Face à ce deux poids deux mesures, plusieurs personnalités politiques se sont fait entendre. Le député d’opposition, Íñigo Errejón, a notamment dénoncé une situation “absolument incompréhensible” où un Espagnol ne peut pas “aller voir son grand-père à Santander” mais “un Allemand de Düsseldorf, lui, peut se rendre à Majorque”. 

“La présidente de la communauté de Madrid, Isabel Díaz Ayuso doit arrêter de poser le tapis rouge aux hordes de Français qui viennent se saouler”, a elle demandé Mónica García, candidate aux élections régionales du 4 mai prochain dans la communauté de Madrid, parlant d’un “tourisme d’ivresse”. “On demande aux Madrilènes d’être responsables, on ne peut pas aller voir notre famille mais dans les appartements d’à côté se tiennent des fêtes illégales”, a-t-elle ajouté.

Car ces soirées organisées dans des appartements touristiques, loués sur des plateformes type Airbnb et où se rendent parfois plusieurs dizaines de personnes sans respect des gestes barrières, sont celles qui attirent tous les regards. Le maire de droite de Madrid, José Luis Martinez-Almeida, a beau défendre ces étrangers venus non pour “boire” mais “pour nos théâtres, nos cinémas, notre opéra, profiter de la culture”, les Madrilènes vivent très mal cette situation.

L’un des porte-paroles de la Commission européenne, Christian Wigand, a lui demandé à Madrid plus de “cohérence” dans ses mesures de restriction. “Ce que les touristes ont le droit de faire, les Espagnols doivent pouvoir le faire aussi”, a-t-il expliqué.

L’ambassade de France en Espagne a, elle, d’abord temporisé avant d’annoncer ce samedi 27 mars que des tests PCR négatifs de moins de 72 heures seraient demandés aux voyageurs arrivant par la route depuis la France, cela à compter de mardi prochain. C’est la première fois qu’une telle exigence est imposée à ceux qui franchissent la frontière terrestre entre les deux pays. Jusqu’à présent, cela n’avait été exigé que pour des arrivées par les airs.

Seules les personnes travaillant dans le transport routier et les travailleurs transfontaliers seront exemptés, ainsi que les personnes qui vivent dans la zone frontalière tant qu’elles restent dans un rayon de 30 kilomètres autour de leur domicile.

Après une chute spectaculaire des cas de contamination et du taux d’incidence depuis le début du mois de février, l’Espagne voit la tendance s’arrêter et ses chiffres repartir à la hausse ces dernières heures avec 7.586 nouveaux cas en 24 heures vendredi.

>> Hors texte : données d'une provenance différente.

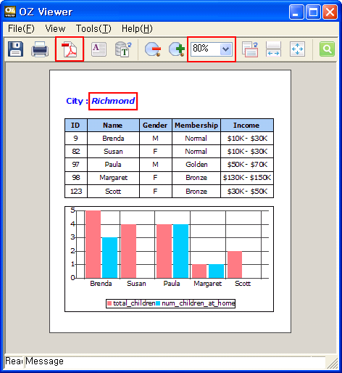Click inside the 80% zoom field

coord(206,49)
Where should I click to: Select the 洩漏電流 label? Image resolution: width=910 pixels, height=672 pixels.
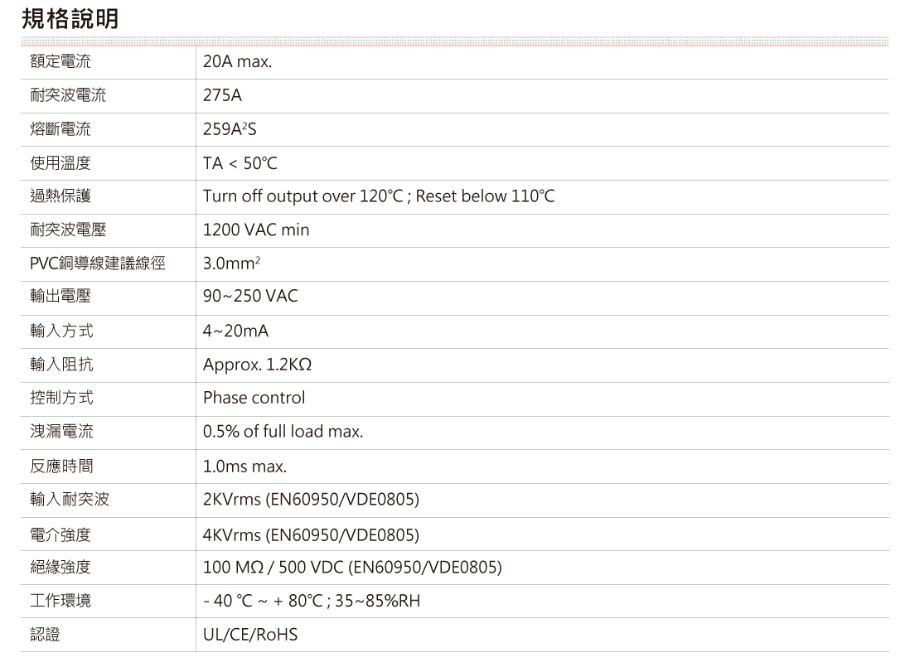pos(61,432)
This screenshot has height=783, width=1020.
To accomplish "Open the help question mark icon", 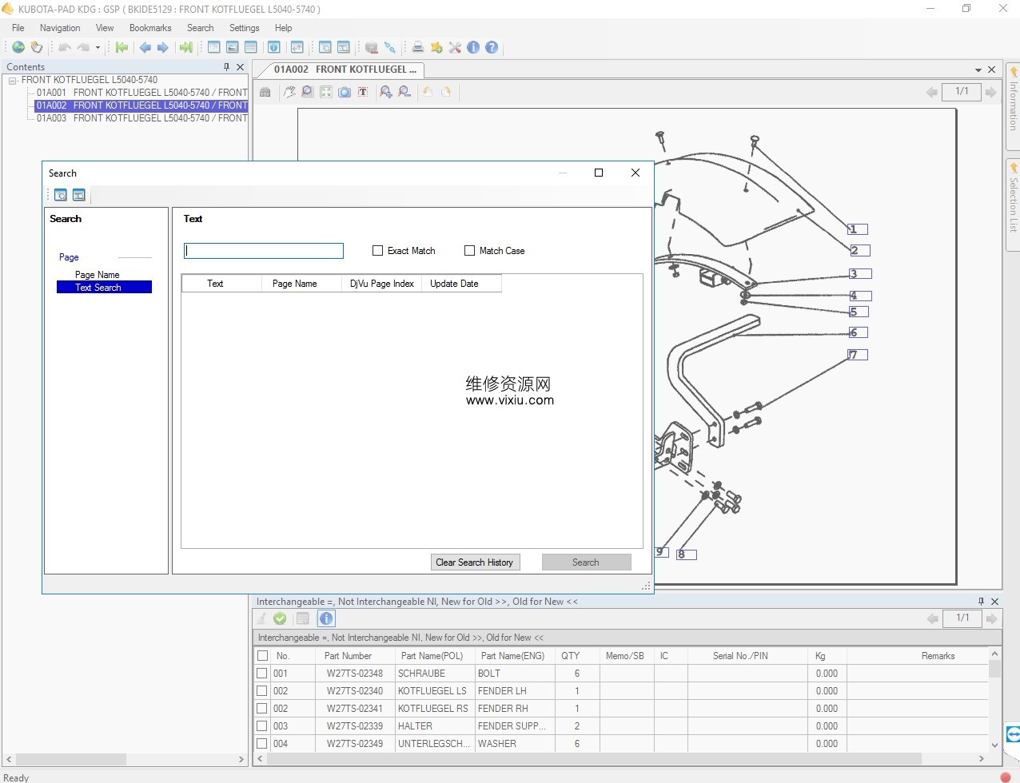I will pyautogui.click(x=492, y=48).
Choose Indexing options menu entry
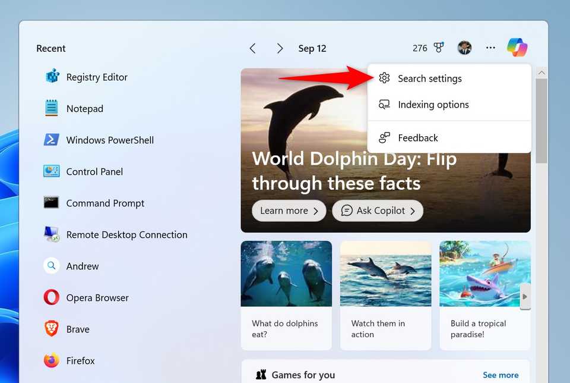Viewport: 570px width, 383px height. (433, 105)
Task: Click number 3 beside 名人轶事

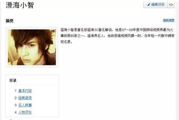Action: pyautogui.click(x=16, y=105)
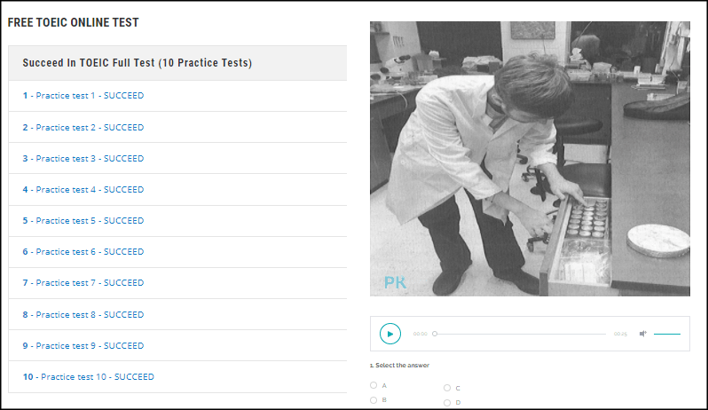
Task: Open Practice test 10 - SUCCEED
Action: 89,376
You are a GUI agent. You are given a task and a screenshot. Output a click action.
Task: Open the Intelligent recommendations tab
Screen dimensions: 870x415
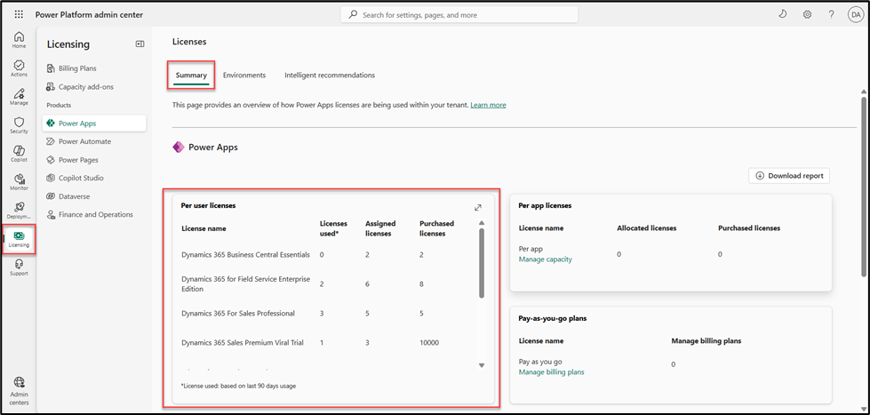tap(329, 76)
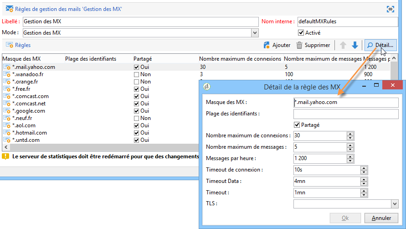This screenshot has width=406, height=229.
Task: Click the Ajouter rule icon
Action: point(267,45)
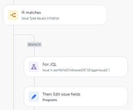Click connector line between For: JQL and Then cards
The width and height of the screenshot is (133, 110).
34,82
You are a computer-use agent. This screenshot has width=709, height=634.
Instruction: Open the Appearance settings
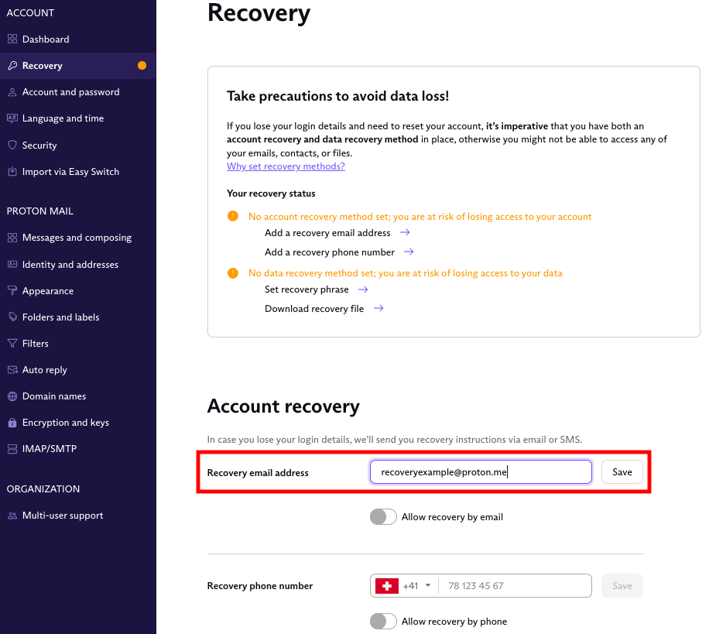coord(46,290)
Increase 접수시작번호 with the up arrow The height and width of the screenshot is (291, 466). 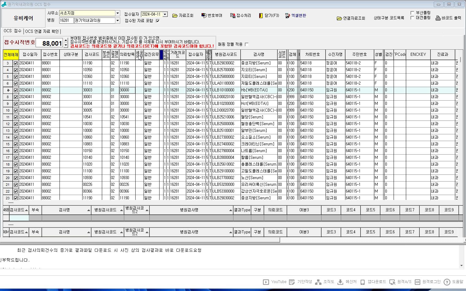coord(66,41)
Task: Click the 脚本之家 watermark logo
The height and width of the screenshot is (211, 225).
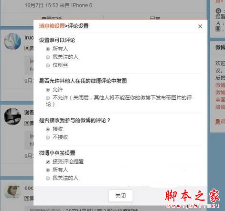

Aux Baléares, où les touristes majoritairement allemands et anglais sont attendus ces jours-ci notamment à Majorque, l’inquiétude monte également poussant l’un de ses hauts fonctionnaires, à demander au pouvoir central l’interdiction des visiteurs pendant les vacances de Pâques en raison des craintes d’un pic d’infections à Covid.